Trimming off sprouts and any green areas on the skin removes any toxins so the remaining potato retains its full nutritional value.

Changes during sprouting

As red potatoes sprout, there are some subtle changes underway inside the tuber:

  • Conversion of starch to sugars around the eyes to fuel sprout growth.
  • Localized tissue softening around developing sprout buds.
  • Potential production of toxins like solanine if greens develop.
  • Increased respiration and aging of the potatoes.
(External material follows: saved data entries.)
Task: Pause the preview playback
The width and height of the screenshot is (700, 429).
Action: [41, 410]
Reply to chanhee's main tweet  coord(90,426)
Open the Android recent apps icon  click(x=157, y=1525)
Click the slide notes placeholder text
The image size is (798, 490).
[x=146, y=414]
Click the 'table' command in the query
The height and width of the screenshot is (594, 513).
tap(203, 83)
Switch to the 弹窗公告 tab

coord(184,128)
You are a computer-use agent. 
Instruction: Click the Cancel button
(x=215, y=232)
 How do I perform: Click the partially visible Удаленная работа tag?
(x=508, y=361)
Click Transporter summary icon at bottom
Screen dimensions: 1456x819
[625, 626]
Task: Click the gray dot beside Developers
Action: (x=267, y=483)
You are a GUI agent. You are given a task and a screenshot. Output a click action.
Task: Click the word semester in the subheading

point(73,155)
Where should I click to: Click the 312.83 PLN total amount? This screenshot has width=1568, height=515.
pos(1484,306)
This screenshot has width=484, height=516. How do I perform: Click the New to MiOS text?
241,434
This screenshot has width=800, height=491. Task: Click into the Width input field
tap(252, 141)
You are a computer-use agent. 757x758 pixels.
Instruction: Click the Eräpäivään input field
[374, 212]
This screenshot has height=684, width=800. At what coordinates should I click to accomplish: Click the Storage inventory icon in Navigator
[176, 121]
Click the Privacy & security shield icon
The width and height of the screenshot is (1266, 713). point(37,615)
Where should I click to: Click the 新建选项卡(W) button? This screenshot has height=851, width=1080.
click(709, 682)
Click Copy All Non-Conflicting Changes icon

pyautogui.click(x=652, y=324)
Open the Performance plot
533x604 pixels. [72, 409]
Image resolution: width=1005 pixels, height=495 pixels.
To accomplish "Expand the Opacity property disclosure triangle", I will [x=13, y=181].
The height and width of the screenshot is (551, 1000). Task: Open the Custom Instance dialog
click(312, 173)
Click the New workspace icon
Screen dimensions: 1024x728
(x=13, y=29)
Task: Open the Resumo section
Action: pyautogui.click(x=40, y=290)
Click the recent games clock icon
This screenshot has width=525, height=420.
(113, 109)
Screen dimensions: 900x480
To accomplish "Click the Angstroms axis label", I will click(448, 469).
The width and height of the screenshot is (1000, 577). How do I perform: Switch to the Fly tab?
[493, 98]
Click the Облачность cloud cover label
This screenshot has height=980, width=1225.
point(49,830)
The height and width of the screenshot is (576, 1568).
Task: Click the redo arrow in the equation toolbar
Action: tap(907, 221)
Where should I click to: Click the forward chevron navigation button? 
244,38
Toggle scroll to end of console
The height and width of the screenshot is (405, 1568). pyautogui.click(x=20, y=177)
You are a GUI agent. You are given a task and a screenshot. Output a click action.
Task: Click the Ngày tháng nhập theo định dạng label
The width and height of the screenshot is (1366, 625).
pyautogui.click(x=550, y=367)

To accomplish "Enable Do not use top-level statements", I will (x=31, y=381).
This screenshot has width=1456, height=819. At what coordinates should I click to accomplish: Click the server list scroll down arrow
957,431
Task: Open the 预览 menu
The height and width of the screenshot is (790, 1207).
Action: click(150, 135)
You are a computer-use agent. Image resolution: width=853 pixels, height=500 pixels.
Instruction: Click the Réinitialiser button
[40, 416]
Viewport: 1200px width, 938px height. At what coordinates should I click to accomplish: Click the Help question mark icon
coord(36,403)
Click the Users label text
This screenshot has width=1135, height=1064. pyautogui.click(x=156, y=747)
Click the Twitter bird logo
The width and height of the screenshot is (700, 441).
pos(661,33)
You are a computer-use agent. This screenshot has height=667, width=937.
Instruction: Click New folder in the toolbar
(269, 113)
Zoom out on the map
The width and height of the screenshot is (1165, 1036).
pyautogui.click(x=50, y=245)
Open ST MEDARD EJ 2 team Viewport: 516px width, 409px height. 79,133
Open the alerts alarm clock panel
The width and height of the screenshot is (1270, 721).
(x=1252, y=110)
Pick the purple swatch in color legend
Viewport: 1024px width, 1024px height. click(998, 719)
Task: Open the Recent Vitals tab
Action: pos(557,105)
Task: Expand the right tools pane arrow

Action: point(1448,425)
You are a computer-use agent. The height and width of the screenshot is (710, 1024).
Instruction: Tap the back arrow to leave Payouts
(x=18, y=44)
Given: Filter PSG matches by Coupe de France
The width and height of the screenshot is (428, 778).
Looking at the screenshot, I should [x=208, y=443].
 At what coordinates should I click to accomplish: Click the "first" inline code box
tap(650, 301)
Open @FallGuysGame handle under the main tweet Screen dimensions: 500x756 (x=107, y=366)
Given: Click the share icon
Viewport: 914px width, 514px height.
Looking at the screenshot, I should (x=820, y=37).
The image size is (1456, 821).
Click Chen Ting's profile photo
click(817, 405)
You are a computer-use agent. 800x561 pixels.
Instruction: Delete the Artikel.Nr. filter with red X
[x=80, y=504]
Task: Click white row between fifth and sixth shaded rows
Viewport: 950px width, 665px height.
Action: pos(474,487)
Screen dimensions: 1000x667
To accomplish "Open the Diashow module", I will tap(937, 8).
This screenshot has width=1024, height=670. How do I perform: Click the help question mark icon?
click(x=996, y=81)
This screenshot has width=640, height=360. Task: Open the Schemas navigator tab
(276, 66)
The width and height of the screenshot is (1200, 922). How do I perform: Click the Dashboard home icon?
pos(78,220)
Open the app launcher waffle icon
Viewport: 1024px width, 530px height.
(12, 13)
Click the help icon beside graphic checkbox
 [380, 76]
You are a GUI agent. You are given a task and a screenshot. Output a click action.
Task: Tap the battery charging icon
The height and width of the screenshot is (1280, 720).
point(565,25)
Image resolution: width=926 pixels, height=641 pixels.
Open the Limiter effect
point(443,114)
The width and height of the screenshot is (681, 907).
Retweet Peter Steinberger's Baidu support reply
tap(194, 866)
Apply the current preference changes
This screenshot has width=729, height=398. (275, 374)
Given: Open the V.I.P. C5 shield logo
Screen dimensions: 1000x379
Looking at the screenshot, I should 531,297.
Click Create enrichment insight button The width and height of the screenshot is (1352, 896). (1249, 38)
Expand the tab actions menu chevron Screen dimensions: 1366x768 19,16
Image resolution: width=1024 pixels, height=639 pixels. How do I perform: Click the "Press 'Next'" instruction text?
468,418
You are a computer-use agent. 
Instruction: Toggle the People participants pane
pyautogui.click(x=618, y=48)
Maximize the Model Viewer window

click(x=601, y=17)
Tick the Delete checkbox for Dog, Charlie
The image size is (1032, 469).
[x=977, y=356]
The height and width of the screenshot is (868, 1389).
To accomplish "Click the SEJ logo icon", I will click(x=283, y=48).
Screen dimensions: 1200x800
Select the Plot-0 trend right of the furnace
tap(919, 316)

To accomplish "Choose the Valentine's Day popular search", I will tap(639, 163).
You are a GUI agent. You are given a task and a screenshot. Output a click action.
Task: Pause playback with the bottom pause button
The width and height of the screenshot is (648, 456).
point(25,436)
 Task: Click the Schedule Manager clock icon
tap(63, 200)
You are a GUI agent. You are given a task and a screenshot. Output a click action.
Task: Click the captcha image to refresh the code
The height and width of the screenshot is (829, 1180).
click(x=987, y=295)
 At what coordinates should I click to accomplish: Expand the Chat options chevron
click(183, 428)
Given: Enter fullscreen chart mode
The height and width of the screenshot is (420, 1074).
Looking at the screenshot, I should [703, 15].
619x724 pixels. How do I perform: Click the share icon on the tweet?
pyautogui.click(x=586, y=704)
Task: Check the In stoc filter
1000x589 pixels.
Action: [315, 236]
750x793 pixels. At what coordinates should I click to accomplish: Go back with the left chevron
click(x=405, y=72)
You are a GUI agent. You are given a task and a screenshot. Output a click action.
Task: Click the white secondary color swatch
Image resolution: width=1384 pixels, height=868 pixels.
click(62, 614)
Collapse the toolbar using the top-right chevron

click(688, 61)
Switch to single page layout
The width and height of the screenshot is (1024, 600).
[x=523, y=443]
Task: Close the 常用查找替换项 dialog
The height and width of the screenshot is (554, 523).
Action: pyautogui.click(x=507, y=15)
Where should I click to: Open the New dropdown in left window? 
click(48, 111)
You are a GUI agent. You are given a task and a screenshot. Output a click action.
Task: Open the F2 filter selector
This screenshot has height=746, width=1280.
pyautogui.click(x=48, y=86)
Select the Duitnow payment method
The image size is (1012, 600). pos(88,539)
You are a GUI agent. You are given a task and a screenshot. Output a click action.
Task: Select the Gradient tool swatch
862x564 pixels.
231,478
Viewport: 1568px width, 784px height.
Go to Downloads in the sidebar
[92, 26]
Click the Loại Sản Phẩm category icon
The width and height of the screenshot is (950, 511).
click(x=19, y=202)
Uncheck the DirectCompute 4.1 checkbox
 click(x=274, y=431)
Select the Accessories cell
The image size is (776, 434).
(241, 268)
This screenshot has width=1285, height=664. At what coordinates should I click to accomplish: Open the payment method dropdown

However, these changes are confined to small areas around each sprout. The interior flesh of the potato remains unaffected and perfectly edible.

Signs of spoiled sprouted potatoes

While sprouting alone does not spoil red potatoes, extensive sprouting combined with these signs indicate spoilage:

  • Wrinkled, shriveled skins
  • Soft, mushy consistency
  • Darkening flesh
  • Strong musty odor
  • Mold growth
  • Rotten spots

Potatoes exhibiting these traits in conjunction with sprouting have likely begun to break down and spoil through bacterial or fungal action and should be discarded.

Uses of sprouted red potatoes

Sprouted red potatoes with minor sprouting are still good to eat. Some of the best uses include:

  • Boiled / Steamed – Cooking whole helps soften the sprouted areas.
  • Mashed – Blends well to hide small sprouts.
  • Baked potatoes – Baking hides mild sprouting.
  • Home fries – Cutting into pieces removes eyes and sprouts.
  • Soups – Blending into soups utilizes the whole potato.

Heavily sprouted potatoes with long sprouts should be avoided. Trimming off eyes and sprouts before cooking improves the texture and taste of sprouted red potatoes.

Storing potatoes to prevent sprouting

To prevent or delay sprouting in red potatoes:

  • Cure freshly harvested potatoes for 1-2 weeks at 10-15°C with high humidity.
  • Move potatoes to a cold, humid storage area at 0-4°C in complete darkness.
  • Inspect potatoes periodically and remove any sprouting tubers.
  • Maintain bins free of excess moisture to avoid rots.
  • Consume within 1-3 months for best quality.

Ideal post-harvest curing followed by cold, dark, humid storage gives red potatoes the longest dormancy and high quality.


Red potatoes sprout for the same reasons as all potatoes – exposure to the right combination of hormones, light, warmth, moisture, and time triggers dormant eyes to begin growing. While unsightly and undesirable, mild sprouting alone does not make red potatoes inedible or hazardous. Trimming sprouts and preparing the potatoes well can still yield tasty dishes. Storing freshly harvested potatoes properly can maximize dormancy and quality but sprouting will eventually occur in whole tubers over months. Understanding the biology behind potato sprouting allows for informed decisions on when sprouted red potatoes can be safely consumed.